Low Motivation: What Exactly Happens in Our Brains?

VSEvery day, we complete many tasks that cost us. We gladly accept this effort, knowing that in return we will be rewarded with a salary, or simply the pleasure of completing a project. Sometimes, unfortunately, it becomes difficult to motivate yourself or concentrate. At this point we are talking about real “mental fatigue”. If it mainly happens when we have exhausted all our intellectual resources, it can also be a result of physical fatigue or lack of sleep.

When we are exhausted, we see everything as insurmountable and feel the impossibility of carrying out the slightest activity. What is happening in our brain at this exact moment? Is it the effort required that seems impossible or the reward that suddenly doesn’t seem so motivating? This question is at the center of recent research showing that these two processes can contribute to our demotivation.

In 2010, Julian Lim and his colleagues at the University of Pennsylvania installed participants in a scanner and asked them to respond to a target by pressing a button as soon as it appeared, and this, with constant vigilance, for twenty minutes. During the course of the experiment, they noted not only a gradual increase in the time required to detect the target, but also an increasingly noticeable feeling of mental fatigue.

Their results reveal a cerebral signature of attention and cognitive value in the right hemisphere parieto-frontal network. The activity of this network, which is very important at the beginning of the task, decreases as the feeling of mental fatigue sets in. In addition, brain activity recorded at rest, before the task, in two brain regions, the thalamus and the medial right frontal gyrus, predicted decreased performance during the task. Consequently, there will also be cerebral markers of mental fatigue. But that’s not all: the more we feel tired, the more the reward can lose its value in terms of the required effort.

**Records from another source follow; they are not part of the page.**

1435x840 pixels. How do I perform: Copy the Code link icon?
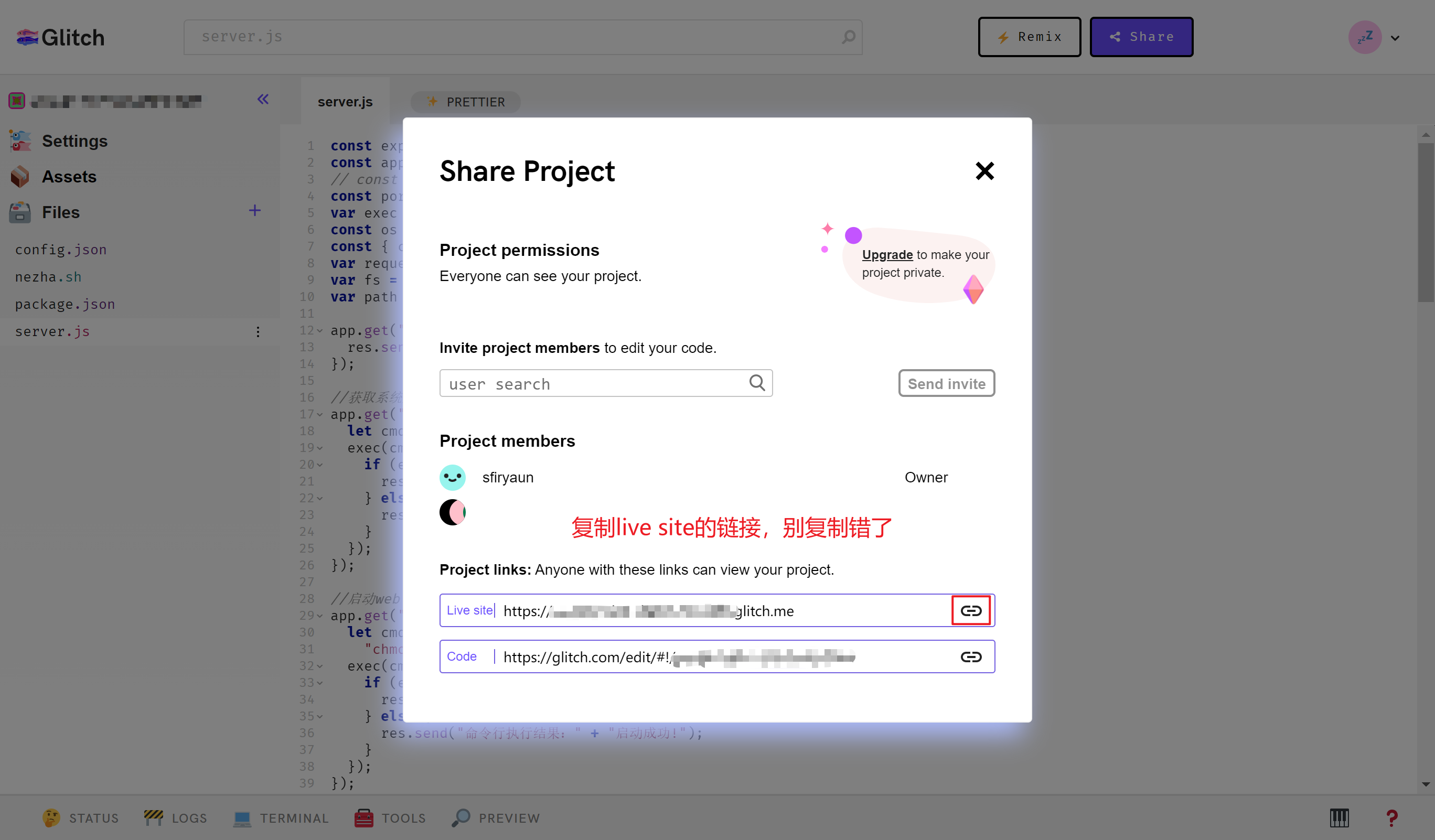970,657
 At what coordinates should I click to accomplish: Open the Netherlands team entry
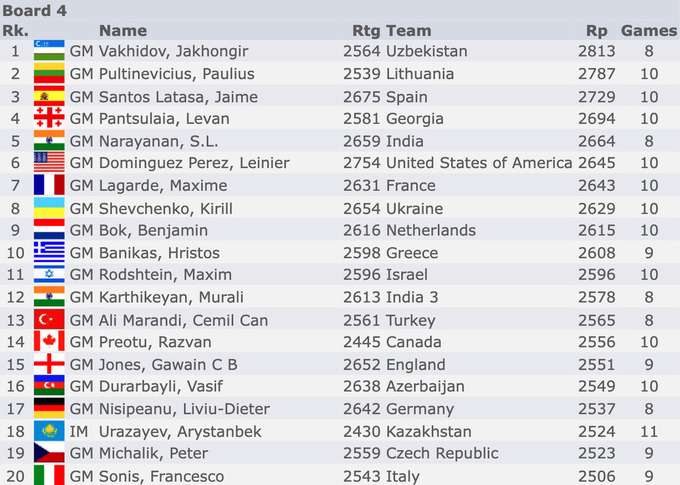431,230
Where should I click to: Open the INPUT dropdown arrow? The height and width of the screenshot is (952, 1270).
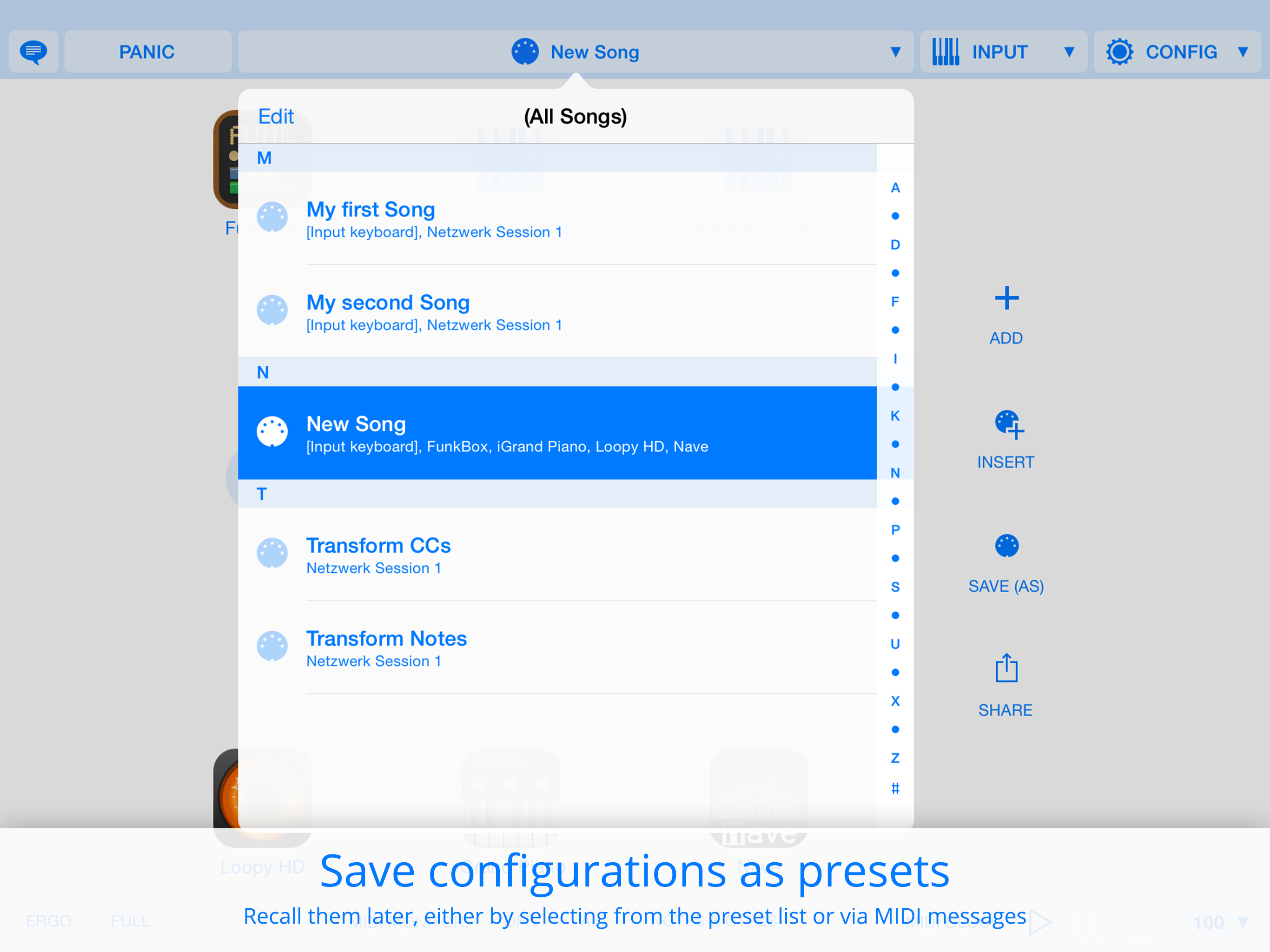(x=1068, y=52)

Limited effect of short breaks

Tanja Müller and her colleagues from Oxford (Great Britain) also installed participants in the scanner in 2021 and asked them to press their hand to receive a reward. On each trial, the subject could choose between five seconds of rest (no force, but negligible reward) and five seconds of more or less intense work associated with a variable reward. Subjects could rate the subjective value of the reward and fatigue. Using this protocol, the authors were able to describe two distinct time scales over which fatigue and reward value decline. This can be observed in the very short term during the task – and, in this case, a short break is beneficial – but the authors also find long-term changes that are not significantly affected by the short break.